-- Passage to read --
On Wed, Apr 19, 2017 at 12:30 PM, Ben Nemec  wrote:

TLDR: We have the capacity to do this.  One scale job can be absorbed into
our existing test infrastructure with minimal impact.


On 04/19/2017 07:50 AM, Flavio Percoco wrote:


On 18/04/17 14:28 -0400, Emilien Macchi wrote:


On Mon, Apr 17, 2017 at 3:52 PM, Justin Kilpatrick
 wrote:


Because CI jobs tend to max out about 5 nodes there's a whole class of
minor bugs that make it into releases.

What happens is that they never show up in small clouds, then when
they do show up in larger testing clouds the people deploying those
simply work around the issue and get onto what they where supposed to
be testing. These workarounds do get documented/BZ'd but since they
don't block anyone and only show up in large environments they become
hard for developers to fix.

So the issue gets stuck in limbo, with nowhere to test a patchset and
no one owning the issue.

These issues pile up and pretty soon there is a significant difference
between the default documented workflow and the 'scale' workflow which
is filled with workarounds which may or may not be documented
upstream.

I'd like to propose getting these issues more visibility to having a
periodic upstream job that uses 20-30 ovb instances to do a larger
deployment. Maybe at 3am on a Sunday or some other time where there's
idle execution capability to exploit. The goal being to make these
sorts of issues more visible and hopefully get better at fixing them.



Wait no, I know some folks at 3am on a Saturday night who use TripleO
CI (ok that was a joke).



Jokes apart, it really depends on the TZ and when you schedule it. 3:00
UTC on a
Sunday is Monday 13:00 in Sydney :) Saturdays might work better but
remember
that some countries work on Sundays.



With the exception of the brief period where the ovb jobs were running at
full capacity 24 hours a day, there has always been a lull in activity
during early morning UTC.  Yes, there are people working during that time,
but generally far fewer and the load on TripleO CI is at its lowest point.
Honestly I'd be okay running this scale job every night, not just on the
weekend.  A week of changes is a lot to sift through if a scaling issue
creeps into one of the many, many projects that affect such things in
TripleO.

Also, I should note that we're not currently being constrained by absolute
hardware limits in rh1.  The reason I haven't scaled our concurrent jobs
higher is that there is already performance degradation when we have a full
70 jobs running at once.  This type of scale job would require a lot of
theoretical resources, but those 30 compute nodes are mostly going to be
sitting there idle while the controller(s) get deployed, so in reality their
impact on the infrastructure is going to be less than if we just added more
concurrent jobs that used 30 additional nodes.  And we do have the
memory/cpu/disk to spare in rh1 to spin up more vms.

We could also take advantage of heterogeneous OVB environments now so that
the compute nodes are only 3 GB VMs instead of 8 as they are now. That would
further reduce the impact of this sort of job.  It would require some tweaks
to how the testenvs are created, but that shouldn't be a problem.

-- Excerpted records --
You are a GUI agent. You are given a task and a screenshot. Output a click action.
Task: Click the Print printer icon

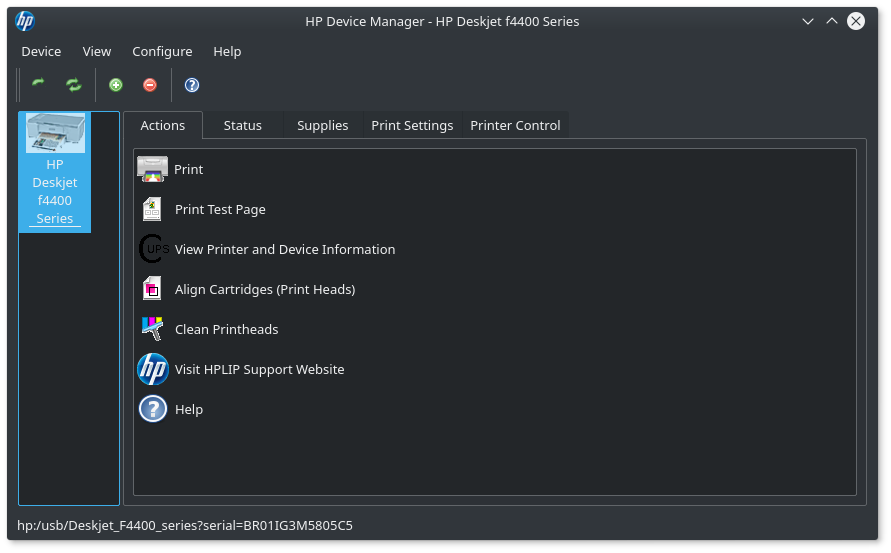pos(152,169)
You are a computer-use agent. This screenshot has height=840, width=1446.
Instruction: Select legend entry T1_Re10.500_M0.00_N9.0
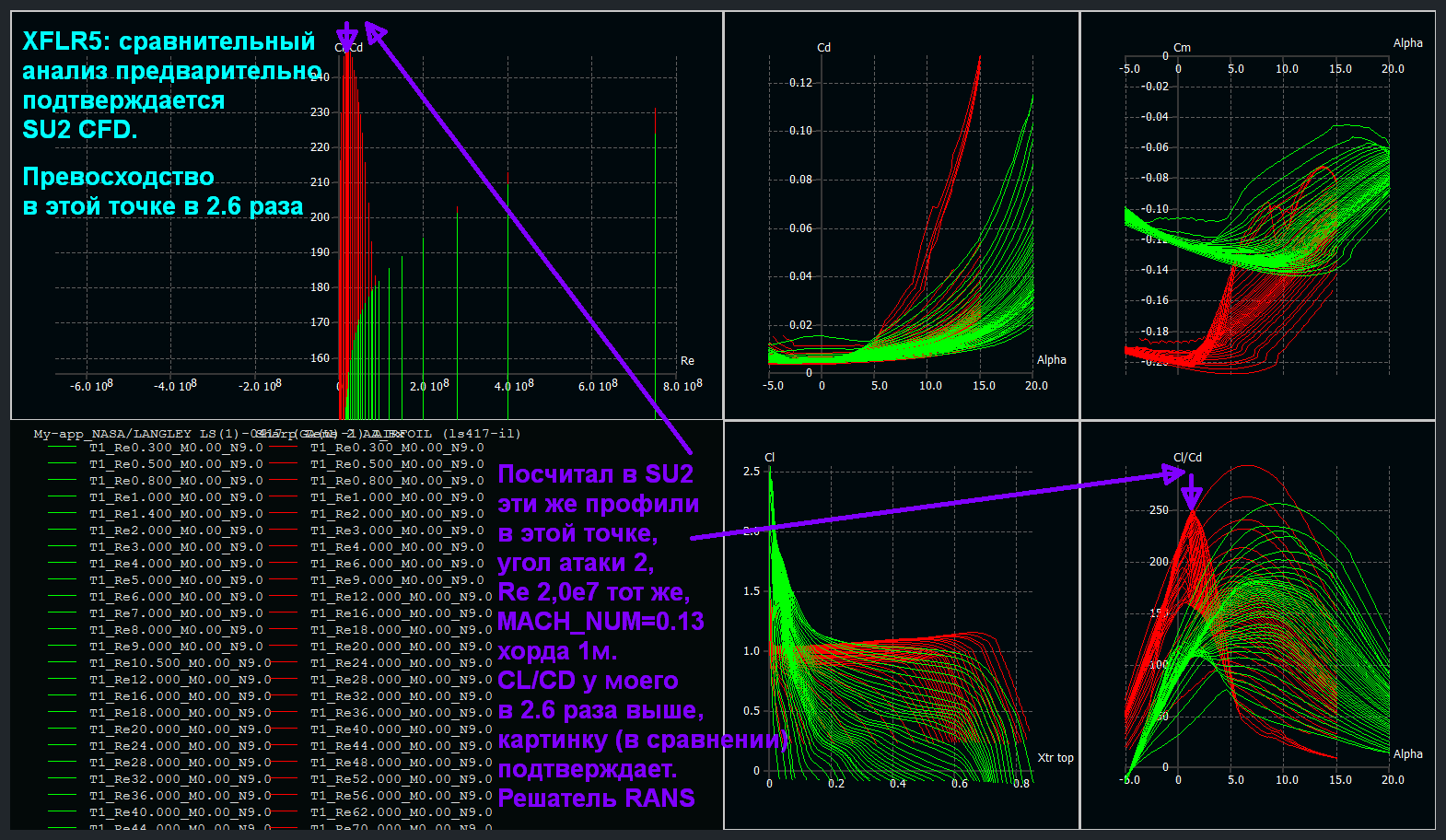pyautogui.click(x=181, y=663)
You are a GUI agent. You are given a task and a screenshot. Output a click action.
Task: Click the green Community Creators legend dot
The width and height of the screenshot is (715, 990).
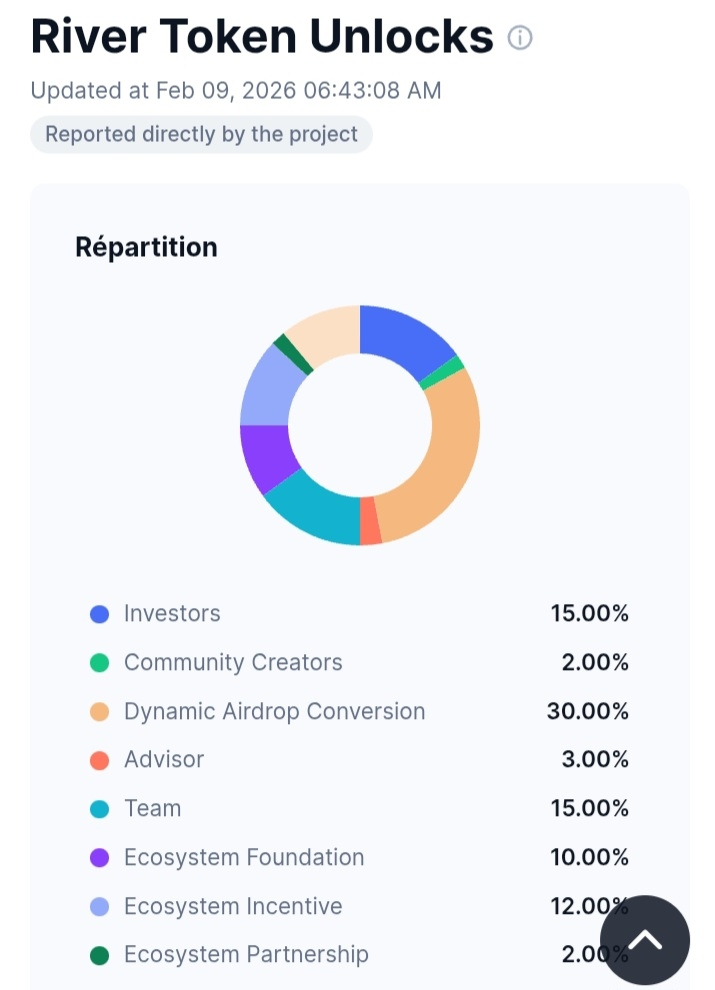pos(99,663)
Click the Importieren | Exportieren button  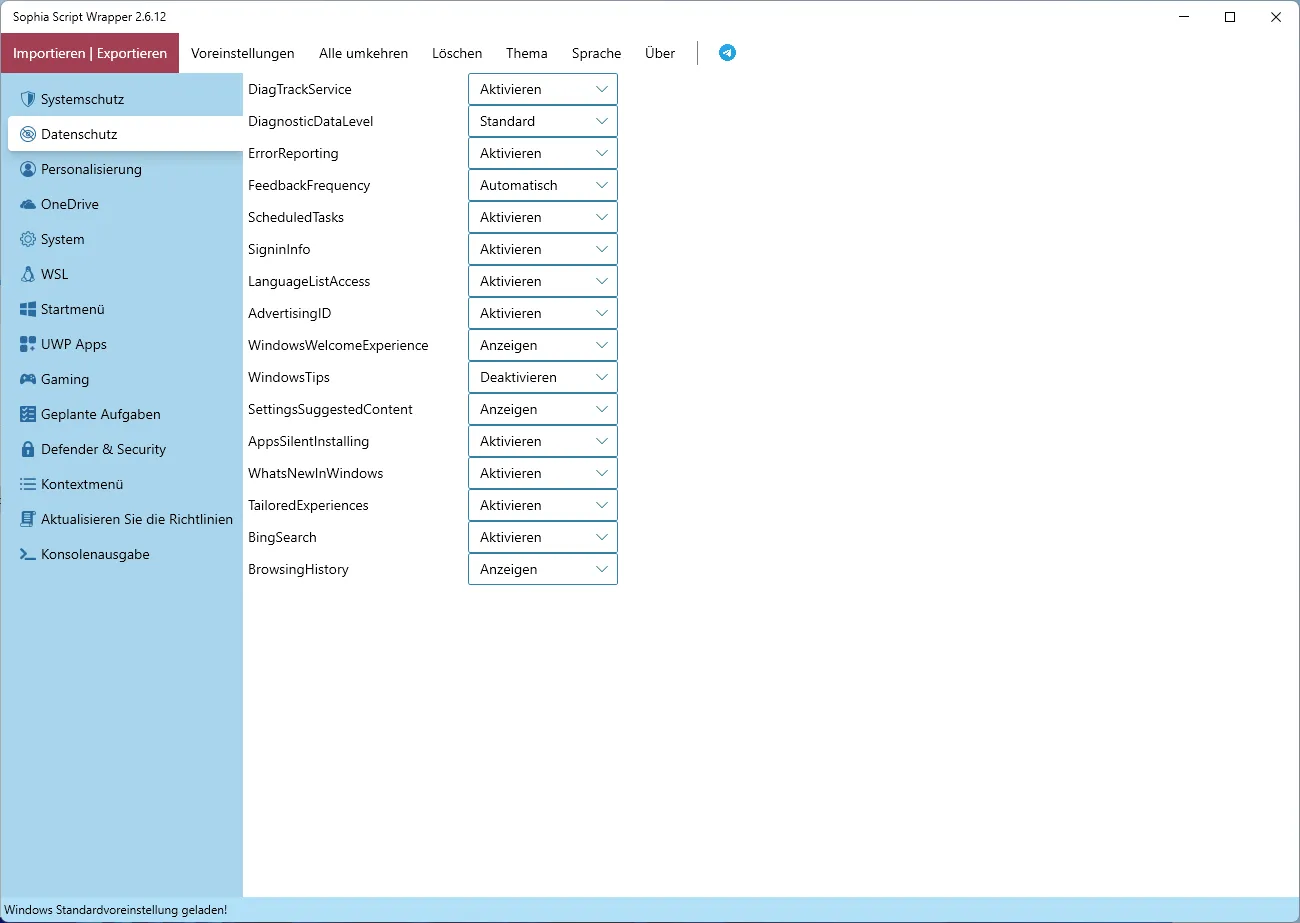[90, 53]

-- Problem --
In the email thread about a periodic CI scale job, how large would the compute node VMs be if heterogeneous OVB environments were used?

-- Final result --
They would be 3 GB VMs instead of the current 8 GB.